The “So what?” box was added because this needs explanation. The value is not just that the table says “faster” or “slower.” The value is that it helps separate machine pace from roast context.

A roast may look fast against the wrong reference, but normal against similar records.

That matters if this ever becomes a sensible TRT range finder.

The eighth design idea: compare two of your own roasts

The most useful next step was not to jump straight to prediction.

It was to let users compare their own roasts.

That is now part of the public beta.

After analysing one roast, the user can choose Compare with another JSON and upload a second Gene Café export or a saved report-data JSON.

The report then shows:

  • Roast A and Roast B summary cards
  • what changed
  • milestone timing differences
  • fan 2→3 timing
  • weight loss difference
  • batch size difference
  • start-temperature difference
  • total logged time difference
  • reported ET overlay
  • ET30 comparison
  • stacked fan/motor comparison
  • a “So what?” explanation

This is where the tool starts to feel genuinely useful.

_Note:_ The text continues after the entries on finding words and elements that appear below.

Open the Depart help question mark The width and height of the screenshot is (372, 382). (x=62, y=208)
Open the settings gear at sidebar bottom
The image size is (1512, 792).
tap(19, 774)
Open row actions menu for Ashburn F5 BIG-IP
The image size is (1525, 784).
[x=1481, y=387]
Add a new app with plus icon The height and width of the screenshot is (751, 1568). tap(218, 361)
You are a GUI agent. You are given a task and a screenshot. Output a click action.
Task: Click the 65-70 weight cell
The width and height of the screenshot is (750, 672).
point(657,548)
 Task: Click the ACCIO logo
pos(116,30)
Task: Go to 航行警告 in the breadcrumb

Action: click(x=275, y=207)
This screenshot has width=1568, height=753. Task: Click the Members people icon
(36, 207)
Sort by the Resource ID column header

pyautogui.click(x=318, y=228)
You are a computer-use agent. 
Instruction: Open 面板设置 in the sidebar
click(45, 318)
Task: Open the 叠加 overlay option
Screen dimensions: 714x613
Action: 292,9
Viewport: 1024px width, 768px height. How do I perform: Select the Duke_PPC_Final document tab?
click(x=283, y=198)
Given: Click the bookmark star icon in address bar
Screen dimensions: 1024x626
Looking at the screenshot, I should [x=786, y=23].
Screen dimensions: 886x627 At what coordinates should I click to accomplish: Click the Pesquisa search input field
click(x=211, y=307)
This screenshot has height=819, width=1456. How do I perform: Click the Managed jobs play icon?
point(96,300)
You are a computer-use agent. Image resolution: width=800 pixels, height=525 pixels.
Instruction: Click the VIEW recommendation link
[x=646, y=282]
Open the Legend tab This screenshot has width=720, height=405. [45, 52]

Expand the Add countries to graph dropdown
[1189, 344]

Two roasts can have similar curves but different weight loss. Or very different starts but similar top-band behaviour. Or similar total time but very different early pace.

The comparison feature helps make those differences visible.

The design rule here is:

Compare what changed before deciding what it means.

What the tool is now

The current public beta is still not a prediction engine.

It is not official Gene Café guidance. It does not measure bean temperature. It does not score roast quality. It does not tell the user what they must do next.

What it does is more modest, and I think more useful:

  • turns a Gene Café JSON export into a readable roast report
  • visualises reported ET, fan/motor behaviour, and ET30
  • extracts key roast data into a checkable table
  • gives cautious learning notes
  • supports optional anonymous contribution of extracted roast data
  • lets users export their own report data
  • lets users compare two of their own roasts
  • saves the combined report as PDF if they want a record

For a project built around learning one roast at a time, that feels like the right direction.

The bigger direction

The longer-term idea is still the Range Finder.

But the path to that cannot be magic prediction.

The path has to be:

  1. understand one roast
  2. compare it with another roast
  3. compare it with similar records
  4. understand machine pace and context
  5. only then suggest cautious starting ranges

That is why the app has evolved this way.

It started as a report.

It became a comparison tool.

If enough good data and feedback arrive, it may eventually become a careful starting-range assistant.

But the core principle stays the same:

Roast, weigh, taste, compare, and learn.

No fake precision. No drama. One roast at a time.